Pero volviendo al asunto de los adultos mayores, es necesario distinguir peculiaridades que los agrupan. No todos los adultos mayores son seniles, ni todos son incapaces para hacer equis cosa, ni todos cuentan con una gran experiencia y sabiduría, ni todos son un estorbo. Claro que para comprenderlos no tenemos que hacerlo con cada uno de ellos. Podemos agruparlos por características comunes.

La edad y condición física son importantes. Por ejemplo de 60 a 70, muchos conservan energía y fuerzas para valerse por sí mismos. Yo los llamaría: Jóvenes de la 3ra. edad. La seguridad de una pensión digna, les trae tranquilidad en sus vidas, de otra forma sólo angustia y desasosiego. El contar con un espacio propio para vivir, les proporciona la calidez de un hogar, los que no lo tienen, viven en el desamparo. Los asilos, albergues y residencias, los hacen extraños de sus terruños. El contar con una familia cariñosa y comprensiva, los hace sentirse incluidos y aceptados, los que no, son huérfanos seniles. Las enfermedades son compañeras dolorosas e indeseables de su andar, en cambio la salud, les ayuda a caminar erguidos.
Las actitudes les marcan su camino, si es positiva la risa les acompaña, si es negativa su andar es sombrío y triste.

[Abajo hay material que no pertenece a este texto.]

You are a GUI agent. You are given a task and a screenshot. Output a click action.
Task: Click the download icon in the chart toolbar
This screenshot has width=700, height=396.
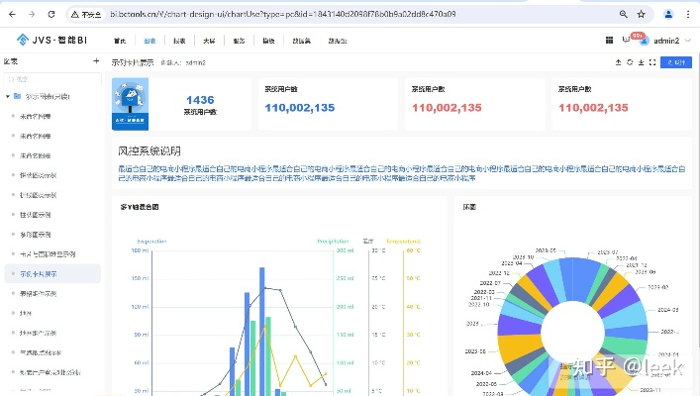641,61
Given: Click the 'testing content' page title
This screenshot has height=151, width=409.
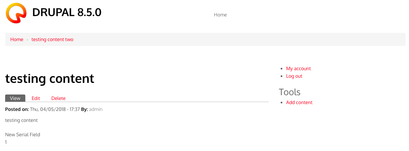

De 70 a 80 años, se forma a veces un espacio para que quepa la adaptabilidad, sabiduría y tiempo de revisión. No tienen que caminar tan rápido como los jóvenes, la lentitud les da sobriedad.

Después de los 80, empiezan las traiciones. La fuerza, las rodillas, los pulmones resollan de gordo. El cuerpo respinga y se niega a veces a seguir el juego de la vida… pero, la función tiene que seguir, y algunos se acostumbran a sus dolores y los hacen de su cotidianidad.

En fin, hay de todo en este tema tan joven de los adultos mayores, que les contaré una anécdota, de la residencia en la que doy un taller de Desarrollo Humano.

Un martes, como todos mis martes por la tarde, llegue a la residencia y varias señoras ancianas estaban plácidamente sentadas en una sala anexa al salón en donde doy la clase. Salude cariñoso como todos los martes y las invite a pasar al salón. Una de ellas, con cara de malos amigos lidero la decisión y se negó a moverse. Pero no solo ella, como cinco señoras que estaban ahí, también se quedaron inmóviles. La líder impávida las miraba sosteniendo sus voluntades y retando mi invitación.

En fin, pase al salón y abrimos el taller con pocas señoras entusiastas. Les pregunté si ellos sabían el por qué de sus compañeras de no querer participar. Y una de ellas me contestó: “Yo creo que es porque no quieren pensar…”

Efectivamente, hay algunos adultos mayores que no quieren pensar, que no quieren reír, en pocas palabras que no quieren vivir, aunque también se dan en otras edades. Pero afortunadamente en mi grata experiencia con adultos mayores, la mayoría me han sorprendido gratamente con su entusiasmo y ganas de participar con la vida. Por eso, mis amigos y amigas, hay Desarrollo Humano para rato. Gracias.